路地裏から大通りへ出ると、昼間から煌びやかなネオンが淳志を包み込む。
以前の淳志なら、この時点で気後れしていただろう。だが、今は違う。『言語理解』が、行き交う人々の話し声や看板の意味を、まるで日本語のように脳内へ流し込んでくる。
淳志は一際巨大なカジノホテルへと足を踏み入れた。
狙うのは、個人相手ではなく、カジノ(ハウス)との勝負だ。
「……あんたら、プロなんだから。素人相手に稼いでる分、少しは分けてもらってもバチは当たらないよな」
そんな「小市民らしい」言い訳を心の中で唱え、まずはルーレットのテーブルへ。
『言語理解』を応用すると、不思議なことが起きた。ディーラーが球を投げ入れた瞬間、その軌道や回転速度が「物理言語」として解析され、どこに落ちるかの確率が視覚的に浮き上がって見えたのだ。
(……二十一。いや、隣の二か)
淳志は慎重にチップを置く。
一度に大きくは張らない。一回の勝ちを十万から二十万円程度に抑え、たまに「惜しい!」という顔をしながら負けも混ぜる。
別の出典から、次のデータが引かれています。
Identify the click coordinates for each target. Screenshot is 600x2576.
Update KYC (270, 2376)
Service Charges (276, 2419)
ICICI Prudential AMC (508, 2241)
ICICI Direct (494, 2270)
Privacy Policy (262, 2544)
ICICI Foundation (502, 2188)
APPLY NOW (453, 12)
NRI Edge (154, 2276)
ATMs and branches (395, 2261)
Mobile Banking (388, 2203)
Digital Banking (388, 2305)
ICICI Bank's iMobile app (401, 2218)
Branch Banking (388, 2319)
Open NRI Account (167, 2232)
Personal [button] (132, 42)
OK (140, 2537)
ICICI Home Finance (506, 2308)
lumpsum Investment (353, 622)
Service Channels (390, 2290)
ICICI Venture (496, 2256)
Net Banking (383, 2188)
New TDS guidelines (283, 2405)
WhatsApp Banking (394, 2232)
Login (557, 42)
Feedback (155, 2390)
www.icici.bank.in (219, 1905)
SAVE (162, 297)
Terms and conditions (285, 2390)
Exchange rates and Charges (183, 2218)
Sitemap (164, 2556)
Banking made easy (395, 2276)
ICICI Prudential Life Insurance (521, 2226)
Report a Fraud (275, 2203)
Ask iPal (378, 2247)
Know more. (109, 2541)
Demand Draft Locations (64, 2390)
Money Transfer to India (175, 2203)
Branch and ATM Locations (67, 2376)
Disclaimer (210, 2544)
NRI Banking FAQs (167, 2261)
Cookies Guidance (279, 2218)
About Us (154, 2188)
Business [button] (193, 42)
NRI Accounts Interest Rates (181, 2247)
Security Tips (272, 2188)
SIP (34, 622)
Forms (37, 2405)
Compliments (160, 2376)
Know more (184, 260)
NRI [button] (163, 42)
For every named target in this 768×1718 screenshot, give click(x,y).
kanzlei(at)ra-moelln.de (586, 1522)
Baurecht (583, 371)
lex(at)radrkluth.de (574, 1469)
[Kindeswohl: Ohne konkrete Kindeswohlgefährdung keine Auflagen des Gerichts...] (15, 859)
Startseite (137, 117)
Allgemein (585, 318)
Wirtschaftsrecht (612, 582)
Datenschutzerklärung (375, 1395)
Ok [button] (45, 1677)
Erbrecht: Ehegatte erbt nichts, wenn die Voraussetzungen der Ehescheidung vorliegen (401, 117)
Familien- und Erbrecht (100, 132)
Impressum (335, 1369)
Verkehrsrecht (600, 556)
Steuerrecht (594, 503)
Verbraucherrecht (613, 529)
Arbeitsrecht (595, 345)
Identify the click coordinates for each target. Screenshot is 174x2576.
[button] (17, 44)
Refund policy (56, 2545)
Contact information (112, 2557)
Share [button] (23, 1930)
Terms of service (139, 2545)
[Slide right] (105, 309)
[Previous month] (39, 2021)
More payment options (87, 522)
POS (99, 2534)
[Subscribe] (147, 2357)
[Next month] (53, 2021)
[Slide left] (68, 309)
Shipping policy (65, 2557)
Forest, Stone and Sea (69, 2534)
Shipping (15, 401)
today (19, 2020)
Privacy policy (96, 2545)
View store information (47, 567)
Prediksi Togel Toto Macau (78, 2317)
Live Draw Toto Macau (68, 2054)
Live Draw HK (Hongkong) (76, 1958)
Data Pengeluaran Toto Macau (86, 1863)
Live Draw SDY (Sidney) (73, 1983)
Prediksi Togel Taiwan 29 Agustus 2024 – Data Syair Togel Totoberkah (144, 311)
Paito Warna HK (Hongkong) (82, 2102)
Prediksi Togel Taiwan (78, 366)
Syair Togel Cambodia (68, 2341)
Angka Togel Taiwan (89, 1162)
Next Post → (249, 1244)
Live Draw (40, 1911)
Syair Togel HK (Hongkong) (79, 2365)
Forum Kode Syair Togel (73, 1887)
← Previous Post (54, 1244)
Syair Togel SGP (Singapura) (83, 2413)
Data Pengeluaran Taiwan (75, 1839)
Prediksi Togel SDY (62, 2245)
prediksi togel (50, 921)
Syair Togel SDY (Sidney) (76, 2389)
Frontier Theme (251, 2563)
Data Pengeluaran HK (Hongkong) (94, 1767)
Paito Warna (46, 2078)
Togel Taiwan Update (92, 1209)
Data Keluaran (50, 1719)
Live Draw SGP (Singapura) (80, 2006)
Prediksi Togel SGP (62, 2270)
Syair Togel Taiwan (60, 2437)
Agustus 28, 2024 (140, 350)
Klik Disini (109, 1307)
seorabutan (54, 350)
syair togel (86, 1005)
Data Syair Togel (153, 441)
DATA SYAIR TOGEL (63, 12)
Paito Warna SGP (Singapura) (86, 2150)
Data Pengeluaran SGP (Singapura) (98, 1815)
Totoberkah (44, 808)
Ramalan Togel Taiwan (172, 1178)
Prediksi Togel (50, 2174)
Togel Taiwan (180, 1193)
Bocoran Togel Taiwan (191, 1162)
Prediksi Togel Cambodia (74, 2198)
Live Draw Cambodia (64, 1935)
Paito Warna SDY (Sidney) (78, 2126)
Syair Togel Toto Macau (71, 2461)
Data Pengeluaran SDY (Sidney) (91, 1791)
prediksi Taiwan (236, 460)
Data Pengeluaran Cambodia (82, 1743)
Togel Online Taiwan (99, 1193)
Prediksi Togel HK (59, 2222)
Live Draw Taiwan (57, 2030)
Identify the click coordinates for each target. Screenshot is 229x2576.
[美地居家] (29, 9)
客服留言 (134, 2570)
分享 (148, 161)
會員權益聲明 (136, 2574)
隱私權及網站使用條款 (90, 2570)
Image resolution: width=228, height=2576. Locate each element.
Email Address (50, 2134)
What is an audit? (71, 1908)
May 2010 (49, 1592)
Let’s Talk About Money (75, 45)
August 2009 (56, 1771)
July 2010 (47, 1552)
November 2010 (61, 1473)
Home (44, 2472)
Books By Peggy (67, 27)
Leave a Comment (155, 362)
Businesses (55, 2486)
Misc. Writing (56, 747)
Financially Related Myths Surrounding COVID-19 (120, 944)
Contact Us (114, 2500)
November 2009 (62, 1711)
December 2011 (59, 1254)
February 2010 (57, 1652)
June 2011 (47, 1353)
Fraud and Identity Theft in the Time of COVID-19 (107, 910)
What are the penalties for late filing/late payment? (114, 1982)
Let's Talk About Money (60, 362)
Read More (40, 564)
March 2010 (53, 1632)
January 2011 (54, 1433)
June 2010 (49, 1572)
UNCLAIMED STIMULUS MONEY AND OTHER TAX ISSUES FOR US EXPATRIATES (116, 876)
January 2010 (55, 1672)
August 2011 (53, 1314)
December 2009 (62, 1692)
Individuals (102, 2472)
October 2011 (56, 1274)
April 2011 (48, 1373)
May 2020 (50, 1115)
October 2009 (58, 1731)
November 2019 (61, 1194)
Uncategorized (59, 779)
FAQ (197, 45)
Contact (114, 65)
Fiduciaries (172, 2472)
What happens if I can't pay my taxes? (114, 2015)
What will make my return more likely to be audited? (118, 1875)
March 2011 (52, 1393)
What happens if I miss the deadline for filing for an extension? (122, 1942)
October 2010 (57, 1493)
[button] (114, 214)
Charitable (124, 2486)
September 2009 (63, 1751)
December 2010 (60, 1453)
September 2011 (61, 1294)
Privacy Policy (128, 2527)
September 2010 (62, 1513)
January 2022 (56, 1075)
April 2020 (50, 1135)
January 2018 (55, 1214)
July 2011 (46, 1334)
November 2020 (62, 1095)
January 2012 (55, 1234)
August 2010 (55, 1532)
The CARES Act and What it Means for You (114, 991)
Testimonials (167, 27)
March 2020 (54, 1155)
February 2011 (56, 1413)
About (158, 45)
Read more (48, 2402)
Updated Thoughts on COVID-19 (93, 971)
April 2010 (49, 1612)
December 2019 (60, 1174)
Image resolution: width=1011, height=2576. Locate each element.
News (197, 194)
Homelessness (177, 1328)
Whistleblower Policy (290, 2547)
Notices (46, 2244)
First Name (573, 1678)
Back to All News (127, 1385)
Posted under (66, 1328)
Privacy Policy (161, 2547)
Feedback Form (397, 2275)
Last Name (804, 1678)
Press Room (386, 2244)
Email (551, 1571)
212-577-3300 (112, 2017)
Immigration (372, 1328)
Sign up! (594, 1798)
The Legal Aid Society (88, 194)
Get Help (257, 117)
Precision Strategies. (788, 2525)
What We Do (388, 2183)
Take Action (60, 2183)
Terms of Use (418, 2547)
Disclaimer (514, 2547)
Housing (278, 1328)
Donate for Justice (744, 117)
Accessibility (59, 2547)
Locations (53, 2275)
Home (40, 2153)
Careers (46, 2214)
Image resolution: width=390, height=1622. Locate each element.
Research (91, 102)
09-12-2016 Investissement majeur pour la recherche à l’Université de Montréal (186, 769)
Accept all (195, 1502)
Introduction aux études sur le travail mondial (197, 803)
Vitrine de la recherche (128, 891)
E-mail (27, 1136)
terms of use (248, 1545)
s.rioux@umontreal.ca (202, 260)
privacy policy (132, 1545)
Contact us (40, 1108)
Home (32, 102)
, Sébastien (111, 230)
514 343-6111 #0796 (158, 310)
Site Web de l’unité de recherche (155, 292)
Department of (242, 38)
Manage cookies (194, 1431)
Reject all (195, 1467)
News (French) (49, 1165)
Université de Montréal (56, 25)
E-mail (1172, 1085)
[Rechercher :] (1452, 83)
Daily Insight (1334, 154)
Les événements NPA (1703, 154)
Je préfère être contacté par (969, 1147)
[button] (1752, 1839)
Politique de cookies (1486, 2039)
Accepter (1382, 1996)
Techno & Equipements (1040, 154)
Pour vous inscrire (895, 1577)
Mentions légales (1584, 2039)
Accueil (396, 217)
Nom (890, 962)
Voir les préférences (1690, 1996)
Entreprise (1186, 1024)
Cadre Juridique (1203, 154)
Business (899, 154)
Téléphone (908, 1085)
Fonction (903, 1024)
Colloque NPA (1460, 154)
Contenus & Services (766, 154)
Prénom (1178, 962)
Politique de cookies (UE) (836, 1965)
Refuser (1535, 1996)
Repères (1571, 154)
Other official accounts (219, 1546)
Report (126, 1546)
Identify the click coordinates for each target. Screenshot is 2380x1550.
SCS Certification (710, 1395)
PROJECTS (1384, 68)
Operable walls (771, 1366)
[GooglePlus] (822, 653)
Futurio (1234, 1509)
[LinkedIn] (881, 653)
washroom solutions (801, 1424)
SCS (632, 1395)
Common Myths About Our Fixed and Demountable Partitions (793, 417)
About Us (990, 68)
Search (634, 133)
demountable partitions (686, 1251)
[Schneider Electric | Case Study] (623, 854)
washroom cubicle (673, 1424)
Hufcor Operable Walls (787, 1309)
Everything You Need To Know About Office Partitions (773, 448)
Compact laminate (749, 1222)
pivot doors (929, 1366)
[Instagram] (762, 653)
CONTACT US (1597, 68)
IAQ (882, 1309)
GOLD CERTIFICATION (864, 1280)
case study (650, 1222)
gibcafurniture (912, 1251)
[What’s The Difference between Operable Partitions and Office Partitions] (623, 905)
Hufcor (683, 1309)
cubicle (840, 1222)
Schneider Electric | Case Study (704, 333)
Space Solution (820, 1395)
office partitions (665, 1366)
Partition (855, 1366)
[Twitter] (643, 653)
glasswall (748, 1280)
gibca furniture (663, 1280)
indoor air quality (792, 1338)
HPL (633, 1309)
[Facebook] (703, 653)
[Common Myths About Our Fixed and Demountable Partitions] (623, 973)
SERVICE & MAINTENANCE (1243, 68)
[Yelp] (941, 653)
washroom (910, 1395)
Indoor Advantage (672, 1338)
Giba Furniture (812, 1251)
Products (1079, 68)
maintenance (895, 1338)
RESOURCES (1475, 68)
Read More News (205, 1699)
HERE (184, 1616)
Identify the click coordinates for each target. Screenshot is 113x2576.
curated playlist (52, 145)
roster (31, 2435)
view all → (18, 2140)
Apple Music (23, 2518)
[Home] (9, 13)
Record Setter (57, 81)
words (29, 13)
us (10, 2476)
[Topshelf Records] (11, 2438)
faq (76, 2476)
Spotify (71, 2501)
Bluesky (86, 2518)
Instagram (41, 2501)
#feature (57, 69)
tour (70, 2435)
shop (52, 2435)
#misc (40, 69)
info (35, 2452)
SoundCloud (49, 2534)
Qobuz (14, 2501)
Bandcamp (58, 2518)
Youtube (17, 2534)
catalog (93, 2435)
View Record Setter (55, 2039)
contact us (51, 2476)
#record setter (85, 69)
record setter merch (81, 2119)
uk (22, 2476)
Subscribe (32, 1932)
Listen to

ブラックジャックでも、ディーラーの微細な表情筋の動きや脈動から、彼らの「焦り」や「確信」が字幕のように読み取れた。
数時間、いくつかのテーブルを渡り歩いた。
一箇所で目立たないよう、スマートに、かつ確実に。
手元の軍資金は、いつの間にか百五十万円相当のドル束に膨らんでいた。
換金を終え、淳志はカジノ併設の高級ホテルのスイートルームを、その場でキャッシュで押さえた。
次は「言語」の検証だ。
夜。部屋に呼んだのは、エキゾチックな瞳が印象的な、ヒスパニック系の美しい女性だった。
「Hola, guapo.(こんにちは、イケメンさん)」
彼女が発した、一度も勉強したことのないスペイン語。
それが、淳志の頭の中では「やあ、いい男ね」というニュアンスを含んで完璧に翻訳される。
「Hola. 君の瞳、すごく綺麗だ」
淳志が口を開くと、自分でも驚くほど流暢なスペイン語が滑り出した。
彼女は驚いたように目を見開き、それから嬉しそうに微笑んで淳志の腕に絡みついてきた。
ムフフな時間を過ごしながら、淳志は彼女の囁く愛の言葉をすべて理解し、自在に応える。
火照った体で窓の外、ベガスの夜景を眺めながら、淳志はふと思い立って彼女に囁いた。
「ねえ。日本では『I LOVE YOU』を何て言うか知ってる?」
「……なんて言うの?」
「『月が綺麗ですね』……。そう言うんだよ」
「素敵ね。ロマンチック」
そんなキザな台詞を、スペイン語でイチャイチャしながら交わす贅沢。
明け方、彼女を送り出し、淳志は一人でホテルの広いベッドに大の字になった。
『収納』に放り込んだドルの束、完璧に使いこなせた未知の言語。
もう、何一つ怖くない。
たとえ明日、世界から放り出されても、自分だけはスマートに、贅沢に生きていける。
「……さて。帰るか」
淳志は一瞬で東京の、いつもの狭いアパートへと戻った。
残りの休みは二日。
一千キロ先へ肉を飛ばす「怪物」の自分と、ベガスで美女と語らう「成功者」の自分。
それらを『収納』の奥に隠し、淳志は明日から、またごく普通のリーマンを演じる準備を始めた。